Mrs. Freethy told me about it. Many people said they weren’t married at all, but Mrs. Freethy said they were and I believe her. Probably Jack wasn't eighteen when he enlisted -- many of the boys weren't -- and it wasn't long after the trial and acquittal that they were married. Mrs. Freethy said that Jack Ford said it was the least he could do for her after all she had gone through. When the death of her husband, Tom, occurred, she was thirty-six or thirty-eight years of age and Jack around eighteen.

Well, the boys went overseas April 23rd, 1915, Jack with them. Mrs. Freethy said Jack wrote lovely letters back from France to Lizzie, told her he would always take care of her and hoped to come home safely and be with her and their baby.

Then, all at once, his letters stopped coming. Lizzie's letters were returned, unopened. Lizzie became anxious, fearing he had been killed. She wrote his Captain, Captain Blackburn, from Condie, and inquired about Jack, telling Captain Blackburn that she was married to Jack and that they had a little baby.

Blackburn replied he knew nothing of Jack's private life, but there was no better soldier in France.

Then Lizzie received a letter from Jack himself, telling her he wanted nothing more to do with her, and that should he come back to Regina, he would have nothing to do with her; he never wanted to see her again. And, that she was to have nothing to do with him -- she was not even to speak to him, should she meet him on the street; that he wouldn't recognize her. Well, I guess it was a pretty raw situation, and sometimes I wonder if they were married, though Mrs. Freethy would hardly tell a lie.

The last I heard of Lizzie, she was living in Regina and had become quite a devout member of Jehovah's Witnesses. I never saw her baby, her, or her two children by her husband, Tom.

Mrs. Freethy sold her farm to some of her sons and went to live in Regina. I visited her there one time when I was up from Winnipeg.

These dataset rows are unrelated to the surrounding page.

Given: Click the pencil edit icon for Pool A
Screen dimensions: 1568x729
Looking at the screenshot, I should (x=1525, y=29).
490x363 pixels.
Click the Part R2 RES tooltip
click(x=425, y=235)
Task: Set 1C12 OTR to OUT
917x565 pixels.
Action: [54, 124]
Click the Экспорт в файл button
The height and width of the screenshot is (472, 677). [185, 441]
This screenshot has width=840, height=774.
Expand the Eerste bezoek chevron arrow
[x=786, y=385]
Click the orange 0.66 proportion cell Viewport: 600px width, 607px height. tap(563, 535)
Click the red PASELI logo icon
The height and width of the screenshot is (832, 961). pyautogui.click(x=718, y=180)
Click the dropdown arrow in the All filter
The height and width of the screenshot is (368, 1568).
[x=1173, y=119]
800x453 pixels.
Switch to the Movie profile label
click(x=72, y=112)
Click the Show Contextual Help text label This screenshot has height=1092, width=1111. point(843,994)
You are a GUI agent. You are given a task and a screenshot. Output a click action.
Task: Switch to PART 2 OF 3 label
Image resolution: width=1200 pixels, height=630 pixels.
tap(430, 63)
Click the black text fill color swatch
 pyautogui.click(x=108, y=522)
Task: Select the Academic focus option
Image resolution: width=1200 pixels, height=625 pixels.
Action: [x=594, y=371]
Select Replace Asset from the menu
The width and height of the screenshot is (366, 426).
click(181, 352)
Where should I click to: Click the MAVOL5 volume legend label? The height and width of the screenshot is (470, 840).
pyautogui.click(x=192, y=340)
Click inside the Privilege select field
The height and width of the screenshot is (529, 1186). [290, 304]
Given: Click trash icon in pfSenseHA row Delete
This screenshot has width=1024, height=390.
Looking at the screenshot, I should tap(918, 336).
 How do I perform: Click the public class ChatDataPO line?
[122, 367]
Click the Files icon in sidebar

What a mess Lizzie made of her life, though! I never will believe she poisoned her husband. I believe he took the poison himself because he wasn't well and allowed his mind to become perverted and imagined things where there was no wrong. But, why did Jack marry Lizzie? Jack was the same age as her son. No happiness could ever come of a union of that kind.

Poor Mrs. Freethy and her family. They were so grand, and it must have been a blow to them.